Updated

An off-duty police officer who answered a neighbor's request for help in a domestic dispute was shot and killed Wednesday in Maryland, officials said.

The suspect in the officer's shooting was later shot and killed by police after a chase.

Prince George's County police Chief Hank Stawinski said Officer Mujahid Ramzziddin was confronted by a man with a shotgun when he left his home in suburban Maryland to help a woman who lived a few doors away and knew Ramzziddin was a police officer.

"He stood his ground," Stawinski said at a press conference. "He saved her life by giving his own."

The man who shot Ramzziddin, identified by police as Glenn Tyndell, 37 of Brandywine, then fled the scene in a vehicle. Stawinski said the chase carried briefly into neighboring Charles County, and ended when the suspect was shot and killed by two Prince George's County officers.

State Route 210, a major highway in southern Maryland connecting Prince George's and Charles counties, was closed for several hours Wednesday near the scene of where the suspect was shot and killed, several miles (kilometers) from where Ramzziddin was shot.

### [Exercises]
• A. Summarize the report on the Maryland officer's shooting in two sentences.
• B. In the report on the Maryland officer's shooting, switch "shotgun" to "rifle" and give the text again from "The suspect in" up to and including "a police officer.".
• C. Pick up the report on the Maryland officer's shooting after its last sentence and continue it.

### [Provided information]
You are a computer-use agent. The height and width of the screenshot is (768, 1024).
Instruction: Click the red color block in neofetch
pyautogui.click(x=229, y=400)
...
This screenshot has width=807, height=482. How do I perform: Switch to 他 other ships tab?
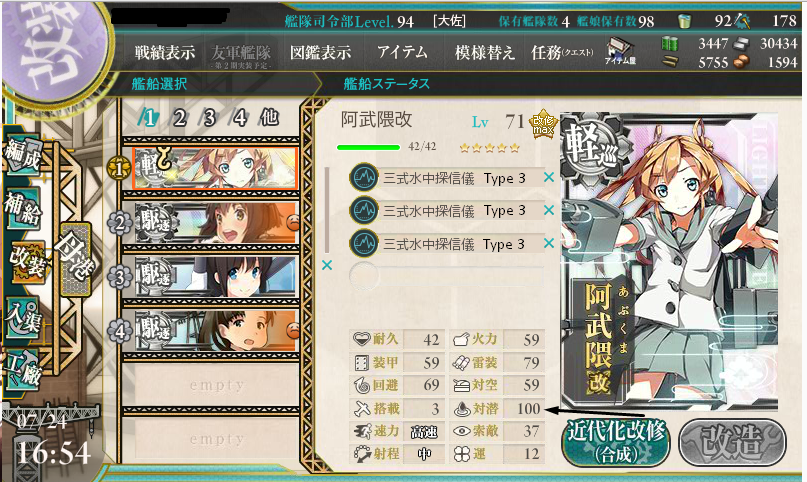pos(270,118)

### [Exercise answers]
• A. An off-duty police officer, Mujahid Ramzziddin, was shot and killed Wednesday in Maryland by a man with a shotgun after he left his home to help a neighbor in a domestic dispute. The suspect, identified by police as Glenn Tyndell, fled in a vehicle and was shot and killed by two Prince George's County officers after a chase that briefly carried into Charles County.

• B.
The suspect in the officer's shooting was later shot and killed by police after a chase.

Prince George's County police Chief Hank Stawinski said Officer Mujahid Ramzziddin was confronted by a man with a rifle when he left his home in suburban Maryland to help a woman who lived a few doors away and knew Ramzziddin was a police officer.

• C.
Stawinski said the initial shooting occurred about 10:30 a.m. Wednesday in the Brandywine area, about 15 miles (25 kilometers) south of the nation's capital.

Ramzziddin, a married father of four, had been with the department for 13 years, and in 2006 received a Valor Award from the department, Stawinski said.

"Today was not the first time he demonstrated his heroism," Stawinski said.

The man who shot Ramzziddin had a history of domestic incidents, Stawinski said. Police later said he had three open warrants for assault, and court records list multiple civil and criminal complaints against him dating back to 2010. Many of them were ultimately dismissed.

The Bureau of Alcohol, Tobacco, Firearms and Explosives is conducting its own investigation, but Stawinski said he has reason to believe that those domestic incidents should have barred the suspect from legally owning a firearm.

Prince George's County Executive Rushern Baker said his sadness over Ramzziddin's death is mixed with pride for his willingness to help a member of the community.

"He didn't have to answer the door," Baker said. "He didn't have to walk out that door."